In January, 2002, the then-dean of Rush Medical College, Dr. Larry Goodman, was elevated to the position of CEO of Rush University Medical Center, and president of Rush University. In a very short phone call, Dr. Goodman asked me to be the acting dean of Rush Medical College, and I accepted. I expected that this assignment would last for approximately six months. So, 13 1/2 years later, I’m finally nearing the end of my tenure as dean.

In the 40 years since I came to Rush, I have seen both dramatic changes and continuity. Medical education, like all of education, has evolved as more information is available to students, making it almost impossible to know all that is knowable. We now emphasize the importance of capturing needed information at the time it is needed for patient care, more than just memorization.

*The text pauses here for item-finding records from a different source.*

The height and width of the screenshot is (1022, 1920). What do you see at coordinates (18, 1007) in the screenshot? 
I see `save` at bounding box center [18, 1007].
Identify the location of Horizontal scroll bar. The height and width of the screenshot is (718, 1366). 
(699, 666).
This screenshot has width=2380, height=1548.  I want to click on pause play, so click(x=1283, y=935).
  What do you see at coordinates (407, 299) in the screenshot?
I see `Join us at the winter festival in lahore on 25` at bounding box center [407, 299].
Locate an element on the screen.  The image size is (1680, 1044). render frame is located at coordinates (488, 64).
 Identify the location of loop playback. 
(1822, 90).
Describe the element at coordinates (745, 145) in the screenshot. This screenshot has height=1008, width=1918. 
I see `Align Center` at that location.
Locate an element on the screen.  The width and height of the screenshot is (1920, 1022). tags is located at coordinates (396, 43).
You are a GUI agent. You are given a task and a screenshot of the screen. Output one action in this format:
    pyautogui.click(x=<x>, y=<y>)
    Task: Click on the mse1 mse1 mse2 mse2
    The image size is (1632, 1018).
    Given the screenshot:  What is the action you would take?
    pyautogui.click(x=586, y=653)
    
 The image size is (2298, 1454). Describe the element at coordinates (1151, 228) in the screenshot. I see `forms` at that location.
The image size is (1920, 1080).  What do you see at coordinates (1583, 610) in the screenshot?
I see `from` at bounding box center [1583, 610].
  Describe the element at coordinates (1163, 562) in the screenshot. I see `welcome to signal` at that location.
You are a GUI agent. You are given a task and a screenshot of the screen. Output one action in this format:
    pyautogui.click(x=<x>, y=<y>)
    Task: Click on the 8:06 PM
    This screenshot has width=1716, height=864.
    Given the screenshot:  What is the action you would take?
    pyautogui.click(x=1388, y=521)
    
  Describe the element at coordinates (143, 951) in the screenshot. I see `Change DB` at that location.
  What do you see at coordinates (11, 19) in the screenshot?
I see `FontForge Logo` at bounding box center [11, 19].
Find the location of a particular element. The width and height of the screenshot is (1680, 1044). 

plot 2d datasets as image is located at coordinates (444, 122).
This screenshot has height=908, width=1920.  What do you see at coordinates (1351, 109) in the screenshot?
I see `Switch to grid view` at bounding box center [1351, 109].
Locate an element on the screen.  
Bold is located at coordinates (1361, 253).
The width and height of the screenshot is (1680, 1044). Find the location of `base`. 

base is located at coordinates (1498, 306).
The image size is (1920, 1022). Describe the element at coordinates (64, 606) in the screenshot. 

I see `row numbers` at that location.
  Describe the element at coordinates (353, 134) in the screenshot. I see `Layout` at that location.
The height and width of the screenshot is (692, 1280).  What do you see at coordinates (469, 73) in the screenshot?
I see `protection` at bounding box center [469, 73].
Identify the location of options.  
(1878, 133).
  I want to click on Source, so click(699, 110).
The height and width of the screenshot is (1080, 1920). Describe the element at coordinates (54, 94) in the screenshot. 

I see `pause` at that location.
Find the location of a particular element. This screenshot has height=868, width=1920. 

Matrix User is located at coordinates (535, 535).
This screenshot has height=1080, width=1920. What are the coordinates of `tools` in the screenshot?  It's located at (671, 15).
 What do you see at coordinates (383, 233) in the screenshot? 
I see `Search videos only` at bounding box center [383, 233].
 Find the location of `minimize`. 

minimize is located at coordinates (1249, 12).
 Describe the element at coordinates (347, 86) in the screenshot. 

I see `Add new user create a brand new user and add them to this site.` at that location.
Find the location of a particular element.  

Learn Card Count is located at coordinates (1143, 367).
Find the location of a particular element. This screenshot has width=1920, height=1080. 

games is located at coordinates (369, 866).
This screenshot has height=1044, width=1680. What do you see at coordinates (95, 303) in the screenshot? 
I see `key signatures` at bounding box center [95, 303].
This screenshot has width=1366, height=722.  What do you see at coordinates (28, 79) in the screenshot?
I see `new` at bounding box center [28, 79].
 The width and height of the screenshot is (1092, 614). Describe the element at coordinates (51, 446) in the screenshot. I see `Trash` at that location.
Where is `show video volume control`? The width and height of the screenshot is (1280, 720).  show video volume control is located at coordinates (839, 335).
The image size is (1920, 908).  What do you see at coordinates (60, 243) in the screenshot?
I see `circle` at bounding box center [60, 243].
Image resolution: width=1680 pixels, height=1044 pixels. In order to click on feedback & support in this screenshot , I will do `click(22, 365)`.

This is despite the fact that our students are smarter, better prepared and more accomplished than they have ever been.

‘Exciting new phase’

Over the past several years, we have recruited a number of outstanding new leaders, and that leadership of our already outstanding programs will serve us very well in many years to come. These leaders bring the traditional “triple threat” to the academic medical center, with clinical, academic, and administrative skills that model the success we value for all of our students and faculty members.

Approximately 10 years ago, we reorganized the structure of Rush University, creating a position of provost and an infrastructure to support the growth of our academic programs. We have nearly doubled the number of students in Rush University, and have created new excellence in the administrative structure. For me, an exciting new phase in the development of Rush University begins with a separation of the jobs of dean of Rush Medical College and provost of Rush University. I have chosen to concentrate on Rush University, and when a new dean of Rush Medical College arrives later this fall, I will begin my work as the full-time provost of the University.

One of the things that successful administrators must embrace is change. As I have had an ever-changing set of challenges and responsibilities, it has helped me assist others in adapting to the evolution of our field. I’m looking forward to this next challenge!

Thomas Deutsch, MD, is an ophthalmologist at Rush University Medical Center, dean of Rush Medical College and provost of Rush University.